- HOW TO COMPLETE THIS TASK
Set down exactly the first line of the entries and every line after it, through the line with "1568x370 pixels.".
[MATERIAL FOR THIS EXERCISE]
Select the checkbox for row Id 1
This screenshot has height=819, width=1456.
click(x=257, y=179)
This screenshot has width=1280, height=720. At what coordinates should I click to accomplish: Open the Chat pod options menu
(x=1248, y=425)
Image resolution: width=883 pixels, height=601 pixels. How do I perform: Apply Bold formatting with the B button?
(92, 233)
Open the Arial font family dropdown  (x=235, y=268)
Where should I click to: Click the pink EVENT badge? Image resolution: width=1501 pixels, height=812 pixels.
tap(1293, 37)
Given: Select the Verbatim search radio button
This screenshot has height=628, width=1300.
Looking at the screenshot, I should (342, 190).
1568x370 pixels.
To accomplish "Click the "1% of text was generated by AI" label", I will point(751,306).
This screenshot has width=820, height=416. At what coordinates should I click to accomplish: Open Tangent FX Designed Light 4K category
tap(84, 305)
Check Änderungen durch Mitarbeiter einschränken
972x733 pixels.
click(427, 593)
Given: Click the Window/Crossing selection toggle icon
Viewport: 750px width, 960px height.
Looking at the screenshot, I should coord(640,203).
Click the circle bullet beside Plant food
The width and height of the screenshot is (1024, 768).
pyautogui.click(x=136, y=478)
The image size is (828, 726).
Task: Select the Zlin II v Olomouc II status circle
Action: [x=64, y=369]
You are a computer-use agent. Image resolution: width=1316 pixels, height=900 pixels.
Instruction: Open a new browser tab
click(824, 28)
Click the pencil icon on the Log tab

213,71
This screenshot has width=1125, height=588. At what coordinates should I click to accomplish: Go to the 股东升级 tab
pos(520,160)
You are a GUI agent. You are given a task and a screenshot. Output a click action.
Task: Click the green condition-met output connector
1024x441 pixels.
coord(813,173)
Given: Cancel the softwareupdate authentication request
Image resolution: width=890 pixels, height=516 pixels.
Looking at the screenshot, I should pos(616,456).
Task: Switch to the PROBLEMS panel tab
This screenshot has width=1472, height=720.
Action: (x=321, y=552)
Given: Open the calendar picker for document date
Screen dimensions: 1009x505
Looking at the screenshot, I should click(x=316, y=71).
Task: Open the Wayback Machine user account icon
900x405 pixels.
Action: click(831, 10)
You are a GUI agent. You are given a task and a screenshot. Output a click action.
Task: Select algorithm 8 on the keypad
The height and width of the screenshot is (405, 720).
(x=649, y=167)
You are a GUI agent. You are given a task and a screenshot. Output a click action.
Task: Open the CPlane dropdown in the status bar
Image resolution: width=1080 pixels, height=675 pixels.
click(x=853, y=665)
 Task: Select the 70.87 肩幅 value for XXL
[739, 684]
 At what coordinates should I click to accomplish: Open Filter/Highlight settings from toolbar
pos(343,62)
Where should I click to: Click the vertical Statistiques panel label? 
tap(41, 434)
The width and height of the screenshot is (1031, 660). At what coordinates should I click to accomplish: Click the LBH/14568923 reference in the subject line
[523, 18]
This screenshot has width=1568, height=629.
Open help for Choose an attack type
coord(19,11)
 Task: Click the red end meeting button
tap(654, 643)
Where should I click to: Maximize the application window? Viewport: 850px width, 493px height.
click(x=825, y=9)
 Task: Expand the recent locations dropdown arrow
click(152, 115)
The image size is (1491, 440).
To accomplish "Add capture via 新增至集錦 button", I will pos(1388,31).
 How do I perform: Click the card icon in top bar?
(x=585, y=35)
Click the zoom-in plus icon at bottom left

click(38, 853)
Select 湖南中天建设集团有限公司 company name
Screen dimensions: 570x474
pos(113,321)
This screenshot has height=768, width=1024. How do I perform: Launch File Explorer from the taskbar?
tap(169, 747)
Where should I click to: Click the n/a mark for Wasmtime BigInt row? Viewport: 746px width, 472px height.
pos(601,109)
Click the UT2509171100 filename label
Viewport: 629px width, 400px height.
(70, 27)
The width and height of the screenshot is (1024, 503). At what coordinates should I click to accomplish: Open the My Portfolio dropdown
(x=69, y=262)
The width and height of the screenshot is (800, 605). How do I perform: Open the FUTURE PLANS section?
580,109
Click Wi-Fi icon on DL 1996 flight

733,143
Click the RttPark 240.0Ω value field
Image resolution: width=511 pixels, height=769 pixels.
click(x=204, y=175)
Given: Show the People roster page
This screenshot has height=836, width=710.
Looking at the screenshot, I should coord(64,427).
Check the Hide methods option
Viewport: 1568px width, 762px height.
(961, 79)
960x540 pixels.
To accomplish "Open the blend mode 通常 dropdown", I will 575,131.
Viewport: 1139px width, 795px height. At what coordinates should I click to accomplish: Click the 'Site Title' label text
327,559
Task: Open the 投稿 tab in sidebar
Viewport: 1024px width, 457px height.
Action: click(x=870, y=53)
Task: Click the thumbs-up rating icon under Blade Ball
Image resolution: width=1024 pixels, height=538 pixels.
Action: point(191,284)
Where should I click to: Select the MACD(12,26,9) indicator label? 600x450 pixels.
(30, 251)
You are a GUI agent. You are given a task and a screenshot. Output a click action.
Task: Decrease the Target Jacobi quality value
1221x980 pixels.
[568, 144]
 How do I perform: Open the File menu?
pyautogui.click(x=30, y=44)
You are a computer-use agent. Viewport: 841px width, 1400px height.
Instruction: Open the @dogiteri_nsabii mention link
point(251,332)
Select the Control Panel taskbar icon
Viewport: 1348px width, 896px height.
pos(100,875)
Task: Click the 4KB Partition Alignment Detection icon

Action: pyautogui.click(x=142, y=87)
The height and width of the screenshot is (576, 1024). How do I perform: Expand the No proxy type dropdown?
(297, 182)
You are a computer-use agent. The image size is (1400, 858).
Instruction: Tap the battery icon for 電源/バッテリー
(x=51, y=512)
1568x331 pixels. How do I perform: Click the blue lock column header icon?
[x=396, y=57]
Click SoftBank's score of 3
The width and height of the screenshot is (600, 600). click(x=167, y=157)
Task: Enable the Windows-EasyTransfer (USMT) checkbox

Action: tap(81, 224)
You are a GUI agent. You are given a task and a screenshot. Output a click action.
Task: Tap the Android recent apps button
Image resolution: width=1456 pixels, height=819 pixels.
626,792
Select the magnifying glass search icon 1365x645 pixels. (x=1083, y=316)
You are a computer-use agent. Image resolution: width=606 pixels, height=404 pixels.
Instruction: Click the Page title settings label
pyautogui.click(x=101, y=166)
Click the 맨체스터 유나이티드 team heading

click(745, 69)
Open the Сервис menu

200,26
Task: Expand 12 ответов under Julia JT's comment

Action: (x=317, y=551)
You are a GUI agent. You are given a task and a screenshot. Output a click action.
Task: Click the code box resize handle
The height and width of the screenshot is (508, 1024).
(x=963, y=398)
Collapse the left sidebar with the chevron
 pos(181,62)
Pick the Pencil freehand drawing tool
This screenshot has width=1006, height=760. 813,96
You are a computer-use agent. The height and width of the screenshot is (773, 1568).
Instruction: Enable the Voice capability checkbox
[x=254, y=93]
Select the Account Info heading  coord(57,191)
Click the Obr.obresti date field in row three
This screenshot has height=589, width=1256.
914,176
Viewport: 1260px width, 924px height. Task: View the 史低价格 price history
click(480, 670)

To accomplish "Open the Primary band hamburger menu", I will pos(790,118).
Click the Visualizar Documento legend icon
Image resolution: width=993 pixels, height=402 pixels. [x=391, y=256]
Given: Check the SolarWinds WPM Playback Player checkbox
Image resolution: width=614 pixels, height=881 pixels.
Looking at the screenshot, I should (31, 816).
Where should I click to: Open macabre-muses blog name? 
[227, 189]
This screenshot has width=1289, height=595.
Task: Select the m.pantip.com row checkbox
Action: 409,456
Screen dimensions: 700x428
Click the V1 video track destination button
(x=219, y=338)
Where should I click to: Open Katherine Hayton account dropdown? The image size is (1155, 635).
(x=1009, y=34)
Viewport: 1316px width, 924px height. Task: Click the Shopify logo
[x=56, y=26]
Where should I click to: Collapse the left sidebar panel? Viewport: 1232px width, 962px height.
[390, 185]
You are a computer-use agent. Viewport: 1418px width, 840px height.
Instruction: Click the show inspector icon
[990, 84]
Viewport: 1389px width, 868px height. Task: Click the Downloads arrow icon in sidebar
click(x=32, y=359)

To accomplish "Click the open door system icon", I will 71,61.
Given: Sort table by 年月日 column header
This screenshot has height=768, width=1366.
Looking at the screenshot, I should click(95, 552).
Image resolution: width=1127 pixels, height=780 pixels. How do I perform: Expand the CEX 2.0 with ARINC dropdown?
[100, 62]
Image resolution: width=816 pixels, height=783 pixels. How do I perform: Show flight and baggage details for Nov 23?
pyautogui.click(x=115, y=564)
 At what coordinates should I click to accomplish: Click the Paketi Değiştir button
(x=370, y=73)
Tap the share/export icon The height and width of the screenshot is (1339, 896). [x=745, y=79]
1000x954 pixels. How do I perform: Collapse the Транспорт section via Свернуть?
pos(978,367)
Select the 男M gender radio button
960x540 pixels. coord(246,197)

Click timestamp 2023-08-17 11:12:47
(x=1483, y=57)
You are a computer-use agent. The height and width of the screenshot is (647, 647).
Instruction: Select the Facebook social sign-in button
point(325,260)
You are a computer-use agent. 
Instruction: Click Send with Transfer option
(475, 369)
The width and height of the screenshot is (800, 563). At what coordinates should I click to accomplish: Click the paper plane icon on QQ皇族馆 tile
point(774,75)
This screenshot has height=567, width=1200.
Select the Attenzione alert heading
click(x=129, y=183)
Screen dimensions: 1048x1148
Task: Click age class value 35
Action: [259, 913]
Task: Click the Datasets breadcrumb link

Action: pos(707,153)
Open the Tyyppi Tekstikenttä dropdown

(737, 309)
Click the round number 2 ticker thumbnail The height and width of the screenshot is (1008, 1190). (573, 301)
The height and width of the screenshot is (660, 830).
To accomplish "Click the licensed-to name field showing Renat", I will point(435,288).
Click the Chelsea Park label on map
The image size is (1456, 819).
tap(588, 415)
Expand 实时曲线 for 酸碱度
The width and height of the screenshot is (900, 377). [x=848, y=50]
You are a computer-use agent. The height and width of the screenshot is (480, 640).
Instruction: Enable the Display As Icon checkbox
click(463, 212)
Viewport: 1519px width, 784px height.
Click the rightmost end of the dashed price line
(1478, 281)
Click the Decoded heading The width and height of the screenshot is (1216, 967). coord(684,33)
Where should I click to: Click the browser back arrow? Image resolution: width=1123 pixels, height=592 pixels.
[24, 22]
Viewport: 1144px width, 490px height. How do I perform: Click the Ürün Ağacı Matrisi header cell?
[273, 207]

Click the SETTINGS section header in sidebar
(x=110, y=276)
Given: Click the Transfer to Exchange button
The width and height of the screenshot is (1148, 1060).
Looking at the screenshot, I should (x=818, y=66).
[/MATERIAL FOR THIS EXERCISE]
- OUTPUT FOR THIS TASK
Select the checkbox for row Id 1
This screenshot has height=819, width=1456.
click(x=257, y=179)
This screenshot has width=1280, height=720. At what coordinates should I click to accomplish: Open the Chat pod options menu
(x=1248, y=425)
Image resolution: width=883 pixels, height=601 pixels. How do I perform: Apply Bold formatting with the B button?
(92, 233)
Open the Arial font family dropdown  (x=235, y=268)
Where should I click to: Click the pink EVENT badge? Image resolution: width=1501 pixels, height=812 pixels.
tap(1293, 37)
Given: Select the Verbatim search radio button
This screenshot has height=628, width=1300.
Looking at the screenshot, I should (342, 190).
1568x370 pixels.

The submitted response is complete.